**WHAT THIS TASK INVOLVES**
Continue the essay on closed APIs in hospital and practice software, starting right after its last sentence.

--- EXCERPT TO READ ---

If you talk with any founder of a modern medical software company, someone who is a real tech entrepreneur with ambition to improve patient’s (and doctor’s) lives about integrating his/her system with an existing hospital or practice software, you will often encounter distorted, painful faces.
The reason is the abysmal protectionism of the “old economy” companies, which still dominate the market in medical software industry. These are dinosaurs, which may have once started with a similar passion in the 80s or 90s, but have long outlived their passionate founders and secured their market position by mere protectionism. With protectionism, I refer to their closed systems with old-fashioned or non-existing APIs. For any non-tech person: an API, also “application programming interface” is a communication possibility between 2 or more programs from different vendors. Implementing an API on the level needed in medicine is usually really trivial and may require few developer days. Mind you, an API can usually be developed once and be used by anyone easily. This is standard practice in all other industries and is being practiced even by the big tech companies like Google, Apple, Microsoft, etc. Opening up an API can also be a huge chance to create an app store/plugin store, where other vendors can sell their services through the platform vendor (e. g. Apple App Store works this way).
But of course, opening up for data is a possibility for a competitor to present the patient data in a better and more useful way to the doctors, who may ultimately fall in love with the competitor’s solution (instead of continuing riding the near-dead horse). And this is a threat to the existing old medical software companies, which dominate the market, because they know that their software is lame, slow, bothersome, and un-intuitive.
Any innovative software company, which can deliver a new piece of software, which can improve the work-day of a physician, needs an API to the main patient-record keeping program, e. g. a patient information system, laboratory information system, etc. As an example: The innovative company could have a software for artificial intelligence (we’ll call them AI-Tech), which should work together with the dinosaur hospital software, which we will call company Dino.
Now, the doctors are all-in for AI-Tech’s solution and wish for a swift and painless integration into their company Dino system. But they also present their worst pain-stricken face, when they say “but company Dino are not easy to talk to… plus, it will be very expensive for us”.

--- SUPPLIED ENTRIES ---

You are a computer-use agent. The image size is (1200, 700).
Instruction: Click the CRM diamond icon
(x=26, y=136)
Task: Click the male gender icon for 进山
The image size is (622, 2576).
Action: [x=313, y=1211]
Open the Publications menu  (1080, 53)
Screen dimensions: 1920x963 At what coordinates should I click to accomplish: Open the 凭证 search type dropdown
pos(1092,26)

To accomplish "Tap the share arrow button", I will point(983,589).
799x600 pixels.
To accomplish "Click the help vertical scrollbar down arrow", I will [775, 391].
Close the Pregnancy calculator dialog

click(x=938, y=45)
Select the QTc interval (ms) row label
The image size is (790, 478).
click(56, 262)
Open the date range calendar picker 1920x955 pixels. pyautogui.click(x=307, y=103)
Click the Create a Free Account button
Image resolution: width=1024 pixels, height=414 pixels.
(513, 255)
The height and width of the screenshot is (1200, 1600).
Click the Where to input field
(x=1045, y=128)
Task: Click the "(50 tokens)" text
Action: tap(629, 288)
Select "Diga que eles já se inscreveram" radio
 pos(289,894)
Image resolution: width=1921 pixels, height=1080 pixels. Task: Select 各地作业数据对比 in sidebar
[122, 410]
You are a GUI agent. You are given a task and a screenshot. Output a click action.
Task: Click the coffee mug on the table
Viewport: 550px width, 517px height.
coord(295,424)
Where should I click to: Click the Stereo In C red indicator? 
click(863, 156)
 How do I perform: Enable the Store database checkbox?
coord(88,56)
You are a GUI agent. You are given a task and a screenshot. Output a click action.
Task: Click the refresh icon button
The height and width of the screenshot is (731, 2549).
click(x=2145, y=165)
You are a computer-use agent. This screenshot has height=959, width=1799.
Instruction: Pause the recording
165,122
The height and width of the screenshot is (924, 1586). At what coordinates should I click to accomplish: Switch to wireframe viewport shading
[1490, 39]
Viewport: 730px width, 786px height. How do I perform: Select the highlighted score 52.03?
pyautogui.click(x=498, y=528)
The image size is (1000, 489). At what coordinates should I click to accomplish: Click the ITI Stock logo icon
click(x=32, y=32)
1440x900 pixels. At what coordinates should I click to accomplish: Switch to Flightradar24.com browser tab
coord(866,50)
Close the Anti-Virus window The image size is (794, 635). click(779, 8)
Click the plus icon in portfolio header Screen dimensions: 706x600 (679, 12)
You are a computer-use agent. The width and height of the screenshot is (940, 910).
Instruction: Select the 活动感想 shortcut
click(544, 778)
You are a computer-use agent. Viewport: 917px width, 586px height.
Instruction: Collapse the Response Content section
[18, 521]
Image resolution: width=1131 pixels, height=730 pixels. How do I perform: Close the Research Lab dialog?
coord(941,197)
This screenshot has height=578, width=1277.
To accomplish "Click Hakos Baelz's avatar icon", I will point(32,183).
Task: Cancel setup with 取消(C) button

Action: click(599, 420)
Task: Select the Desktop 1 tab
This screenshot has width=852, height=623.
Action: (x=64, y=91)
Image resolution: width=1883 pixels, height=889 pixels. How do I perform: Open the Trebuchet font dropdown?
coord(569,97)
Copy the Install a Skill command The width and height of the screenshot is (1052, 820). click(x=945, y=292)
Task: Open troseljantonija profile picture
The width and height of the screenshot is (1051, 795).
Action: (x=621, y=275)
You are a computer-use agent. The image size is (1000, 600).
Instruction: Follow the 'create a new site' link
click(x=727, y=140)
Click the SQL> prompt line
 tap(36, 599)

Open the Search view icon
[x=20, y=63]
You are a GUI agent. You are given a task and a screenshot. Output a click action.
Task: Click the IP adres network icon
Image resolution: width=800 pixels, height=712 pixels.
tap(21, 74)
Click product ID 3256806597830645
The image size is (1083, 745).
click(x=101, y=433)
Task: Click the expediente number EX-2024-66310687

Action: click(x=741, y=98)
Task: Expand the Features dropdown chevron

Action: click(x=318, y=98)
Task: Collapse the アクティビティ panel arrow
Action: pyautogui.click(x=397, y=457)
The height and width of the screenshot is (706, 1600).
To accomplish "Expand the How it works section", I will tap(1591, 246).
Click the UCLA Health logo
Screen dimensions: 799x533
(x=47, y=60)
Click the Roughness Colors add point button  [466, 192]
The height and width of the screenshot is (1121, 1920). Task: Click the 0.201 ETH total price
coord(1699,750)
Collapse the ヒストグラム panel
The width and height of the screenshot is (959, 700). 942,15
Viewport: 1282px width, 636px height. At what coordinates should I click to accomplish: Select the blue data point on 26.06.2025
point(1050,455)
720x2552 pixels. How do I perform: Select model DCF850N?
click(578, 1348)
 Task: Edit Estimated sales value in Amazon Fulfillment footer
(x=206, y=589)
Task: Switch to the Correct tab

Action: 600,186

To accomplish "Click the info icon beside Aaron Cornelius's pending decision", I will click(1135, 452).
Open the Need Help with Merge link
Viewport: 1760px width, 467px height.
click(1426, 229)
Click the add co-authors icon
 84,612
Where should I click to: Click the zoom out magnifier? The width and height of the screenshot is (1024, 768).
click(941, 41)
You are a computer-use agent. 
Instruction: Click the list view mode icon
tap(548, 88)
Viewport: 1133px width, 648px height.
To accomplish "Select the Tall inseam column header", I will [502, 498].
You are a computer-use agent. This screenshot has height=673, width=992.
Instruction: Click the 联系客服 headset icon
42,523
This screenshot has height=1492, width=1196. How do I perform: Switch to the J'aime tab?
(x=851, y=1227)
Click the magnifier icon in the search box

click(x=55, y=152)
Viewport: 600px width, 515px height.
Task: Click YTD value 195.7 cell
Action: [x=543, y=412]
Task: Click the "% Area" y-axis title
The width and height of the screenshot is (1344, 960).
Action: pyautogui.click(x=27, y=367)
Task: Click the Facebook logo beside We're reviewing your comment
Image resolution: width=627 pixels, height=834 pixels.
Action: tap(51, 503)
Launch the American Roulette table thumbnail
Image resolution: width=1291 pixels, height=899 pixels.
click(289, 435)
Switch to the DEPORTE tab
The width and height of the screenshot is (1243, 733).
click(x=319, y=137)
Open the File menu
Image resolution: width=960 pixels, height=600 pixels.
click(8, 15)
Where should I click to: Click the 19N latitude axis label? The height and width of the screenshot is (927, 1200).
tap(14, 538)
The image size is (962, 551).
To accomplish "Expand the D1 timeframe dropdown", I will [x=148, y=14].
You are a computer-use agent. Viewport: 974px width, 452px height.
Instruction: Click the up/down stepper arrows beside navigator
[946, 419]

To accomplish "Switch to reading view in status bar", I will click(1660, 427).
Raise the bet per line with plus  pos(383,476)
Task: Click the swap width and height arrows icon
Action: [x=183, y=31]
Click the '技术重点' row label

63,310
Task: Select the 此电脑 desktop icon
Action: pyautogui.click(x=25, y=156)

---

**ANSWER TO THIS EXERCISE**
And this is, what happens: company Dino will first take forever to react to AI-Tech’s inquiries (weeks, months, deflecting). If someone from AI-Tech finally reaches them, they will answer “oh God, another API? This has to be a lengthy project and the customer has to pay at leaset €15,000” (for a click of a button usually, as the API often already exist in some way or other).
In another dick move, company Dino will try to talk the customer out of it completely – “hey, we also may develop an AI solution in the future, why not better wait for our new Dino version 1999.2?”. The customer may insist on getting AI-Tech’s solution and then a lengthy phase of integration will start.
The company Dino will still rely on a very old tech-stack (HL7 instead of REST API, etc) and during all the project-manager-to-project-manager meetings and developer-to-developer meetings, AI-Tech will notice that the dinosaur also does not have the sharpest…. teeth. Talking about software developers in company Dino? More people, who were initially trained on 70s/80s technology…
This will drag on for a long time and in the end, the doctors (if they haven’t given up hope) and AI-Tech may achieve, what they were trying for such a long time, but at a huge level of wasted time, energy and money.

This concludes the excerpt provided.